Kediri, jurnalmataraman.com – Pemerintah Kabupaten Kediri bersama DPRD Kabupaten Kediri menggelar sidang paripurna di kantor DPRD setempat. Salah satu agenda utama yang dibahas adalah target menurunkan angka kemiskinan ekstrem hingga nol persen dalam kurun waktu lima tahun ke depan.
Wakil Bupati Kediri, Dewi Mariya Ulfa, menyampaikan hal tersebut saat membacakan pandangannya pada rapat paripurna terkait Rencana Pembangunan Jangka Menengah Daerah (RPJMD) 2025-2029, yang digelar Selasa siang di Gedung Graha Sabha Canda Bhirawa.

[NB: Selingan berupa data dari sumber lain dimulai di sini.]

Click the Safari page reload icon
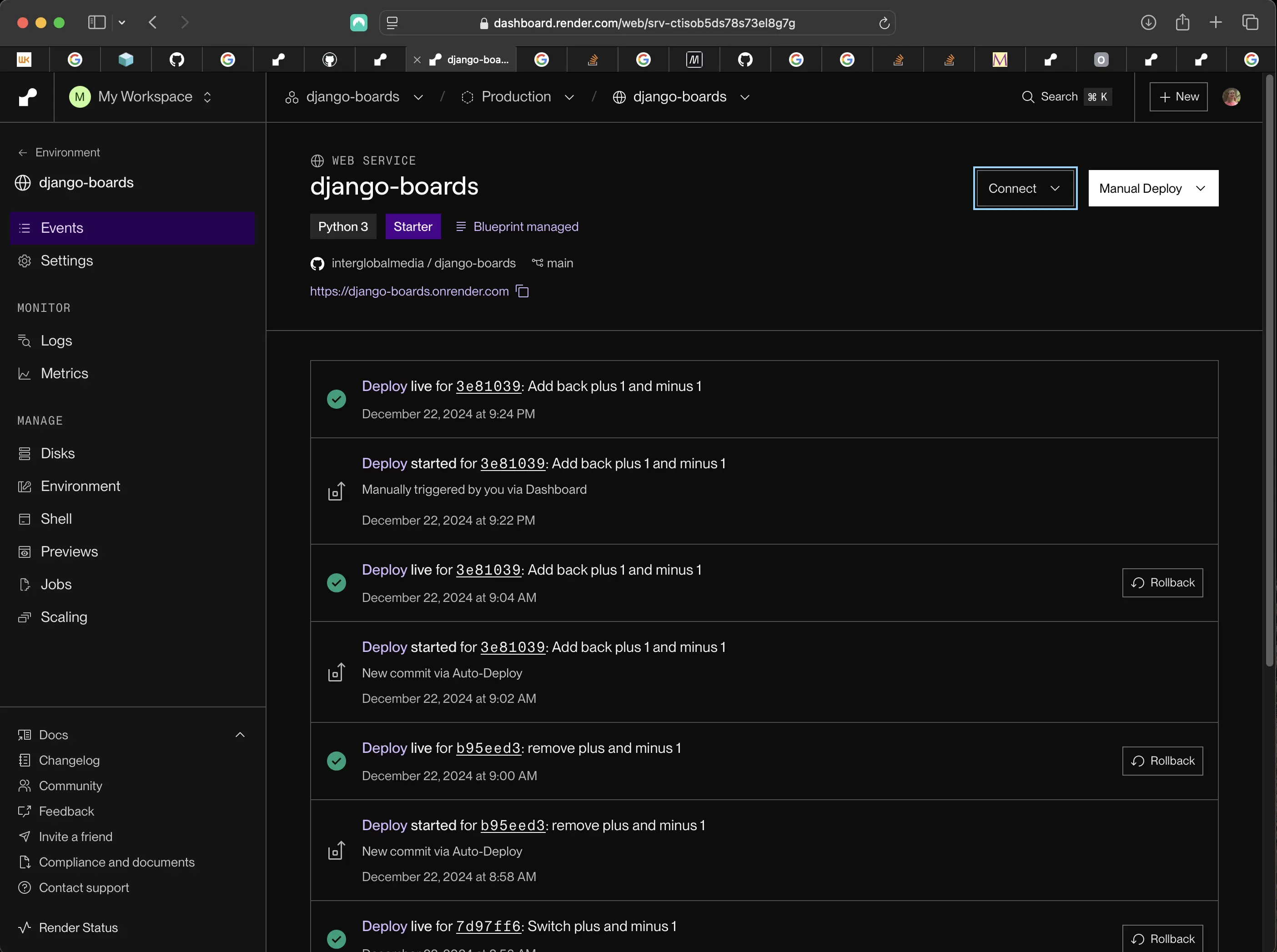Image resolution: width=1277 pixels, height=952 pixels. coord(884,23)
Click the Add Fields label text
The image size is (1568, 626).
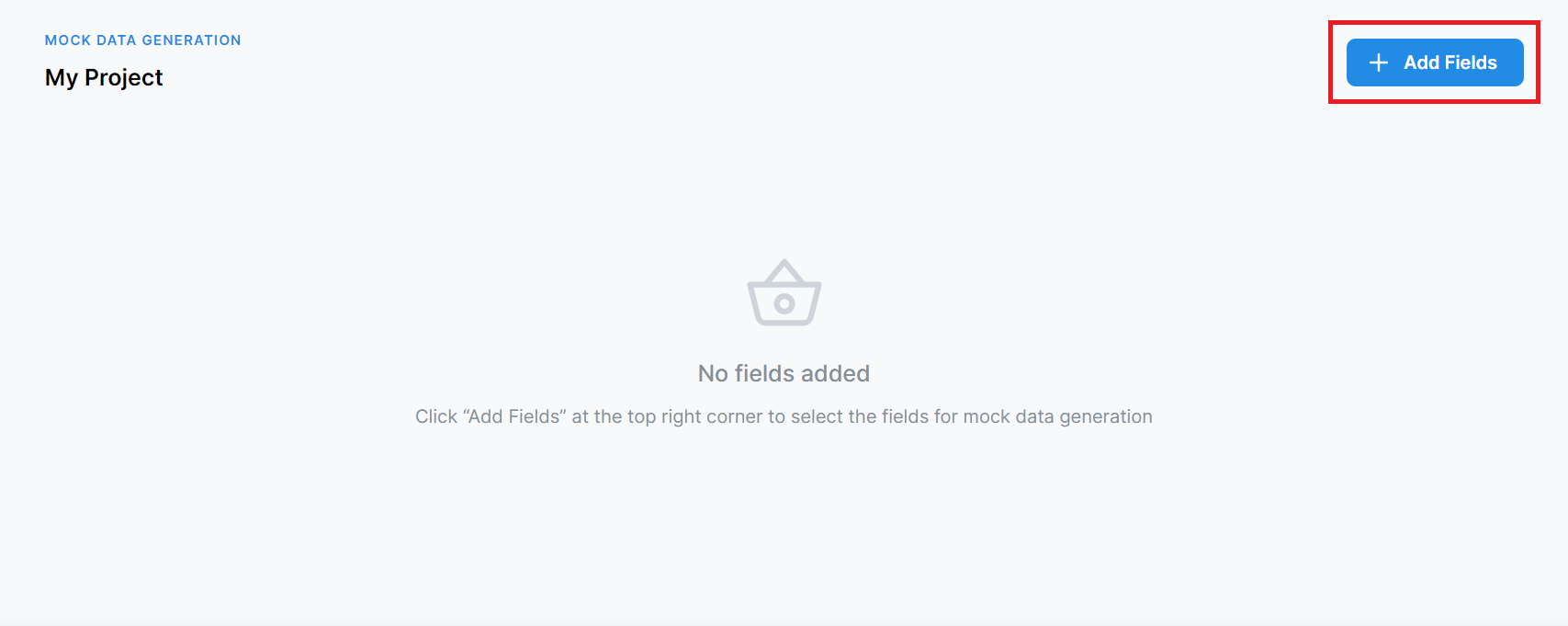(x=1450, y=63)
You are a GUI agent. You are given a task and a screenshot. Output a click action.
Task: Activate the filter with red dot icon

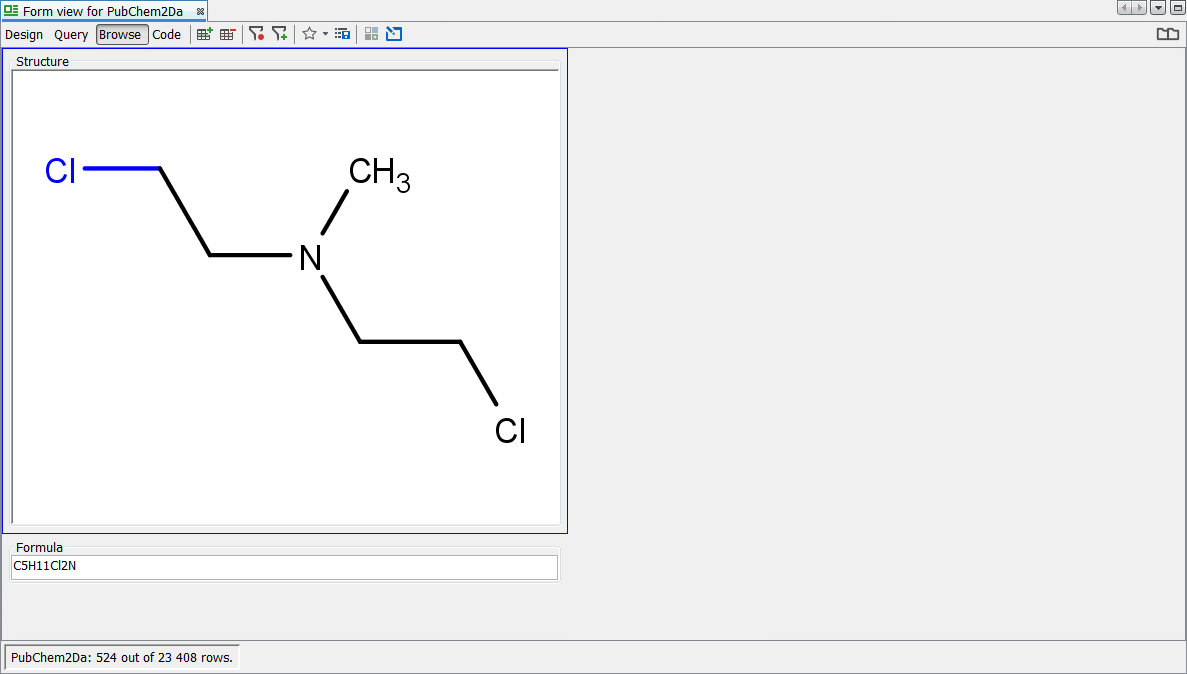pyautogui.click(x=257, y=34)
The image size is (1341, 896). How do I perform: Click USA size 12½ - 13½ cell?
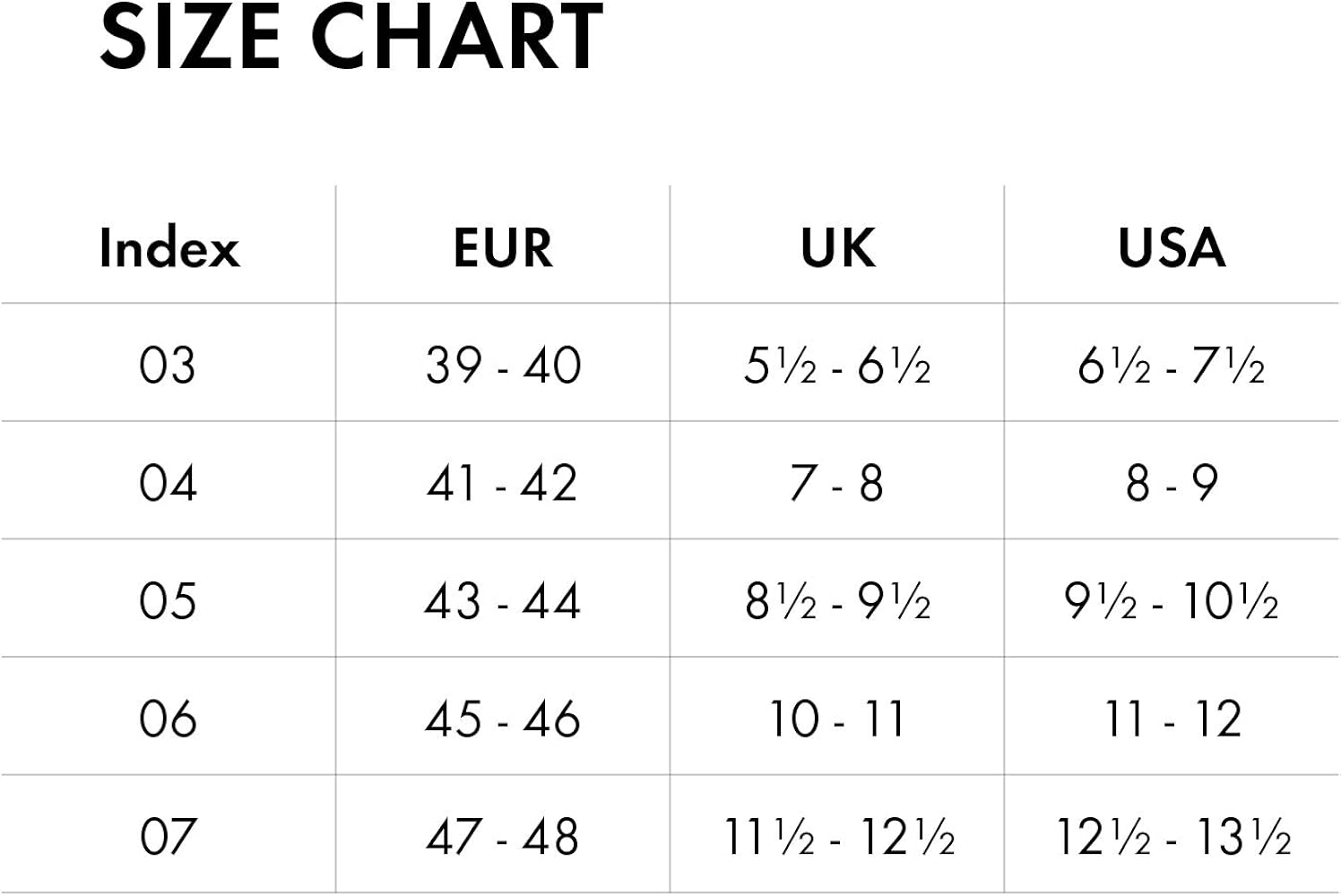(1172, 836)
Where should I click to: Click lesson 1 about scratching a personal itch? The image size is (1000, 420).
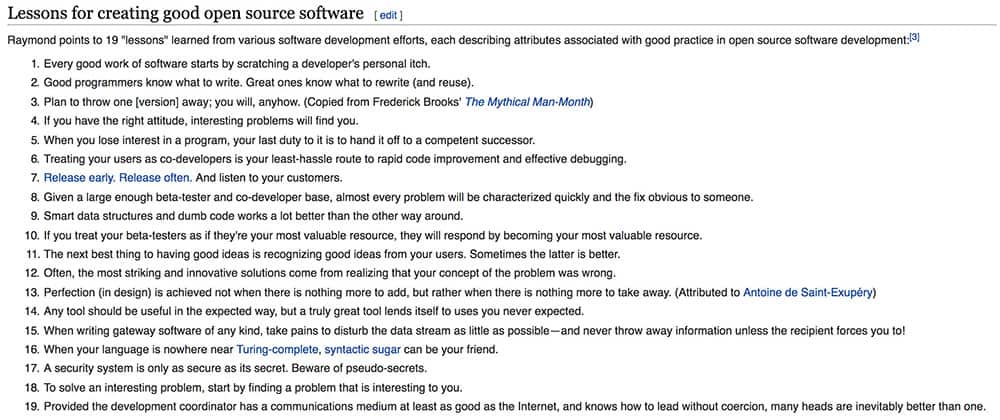237,64
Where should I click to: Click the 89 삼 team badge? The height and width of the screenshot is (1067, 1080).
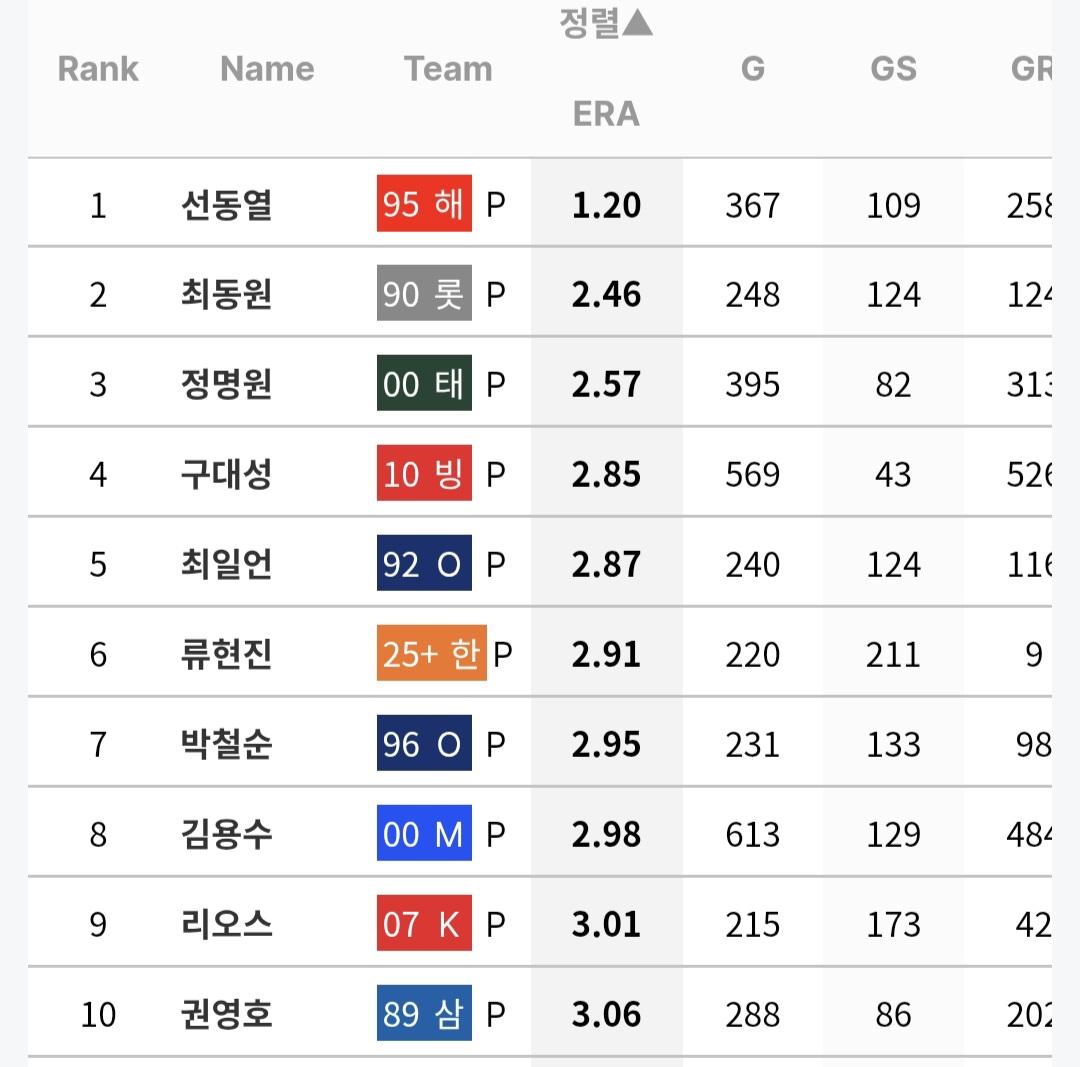click(424, 1013)
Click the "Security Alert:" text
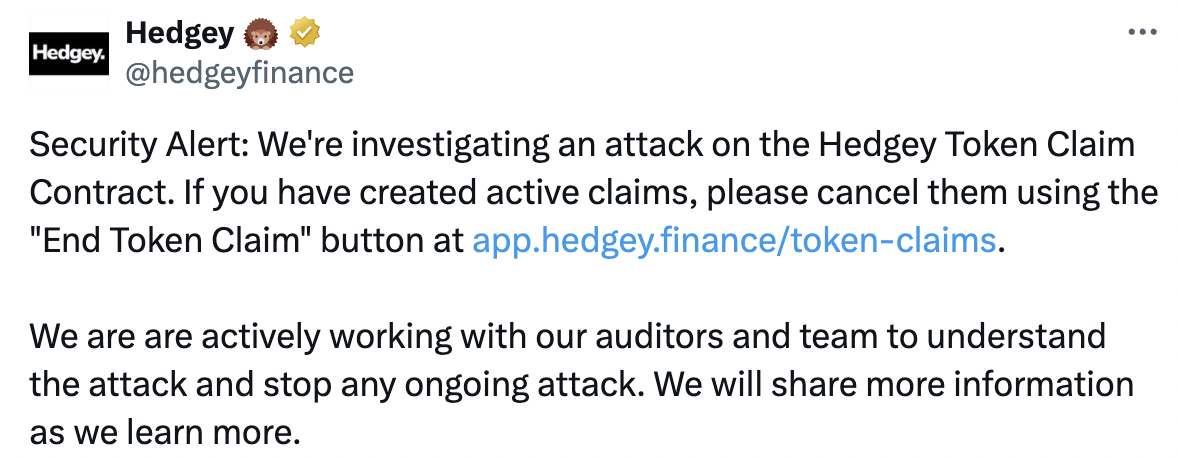 click(140, 145)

“Angka kemiskinan ekstrem di Kabupaten Kediri saat ini masih cukup tinggi, yaitu 9,95 persen. Namun, kami optimistis dengan strategi pembangunan inklusif, angka tersebut bisa ditekan hingga nol persen dalam lima tahun ke depan,” ujar Dewi Maria Ulfa, Sidang paripurna kali ini juga mencakup penyampaian laporan hasil kegiatan komisi dan hasil reses masa persidangan II tahun sidang 2024/2025. Selain itu, Bupati Kediri memberikan penjelasan terkait dua Rancangan Peraturan Daerah (Raperda), yakni RPJMD 2025-2029 dan pertanggungjawaban pelaksanaan APBD tahun anggaran 2024.
Ketua DPRD Kabupaten Kediri, Murdi Hantoro, menegaskan bahwa rapat paripurna ini merupakan tahap awal dalam proses penyusunan RPJMD. Ia menambahkan, penyampaian pandangan umum fraksi akan dilakukan pada rapat selanjutnya yang dijadwalkan berlangsung malam hari pukul 19.00 WIB.
“Sinergi antara legislatif dan eksekutif sangat penting dalam merumuskan kebijakan yang benar-benar menyentuh kebutuhan masyarakat. Terutama dalam upaya penghapusan kemiskinan ekstrem dan peningkatan kualitas hidup warga Kabupaten Kediri,” kata Murdi Hantoro.
Sebagai upaya menekan angka kemiskinan, Pemkab Kediri telah menyiapkan beberapa program unggulan. Salah satunya adalah program Sekolah Rakyat, yang mengusung konsep pendidikan berbasis masyarakat dengan sekolah gratis. Selain itu, ada program beasiswa GNOTA yang memberikan bantuan pendidikan mulai dari jenjang SD hingga perguruan tinggi bagi pelajar kurang mampu.
Tidak hanya itu, Pemkab Kediri juga menyediakan program boarding school gratis bagi siswa berprestasi dari keluarga kurang mampu. Program-program ini diharapkan dapat membantu mengurangi beban ekonomi keluarga dan meningkatkan kualitas pendidikan di wilayah Kabupaten Kediri.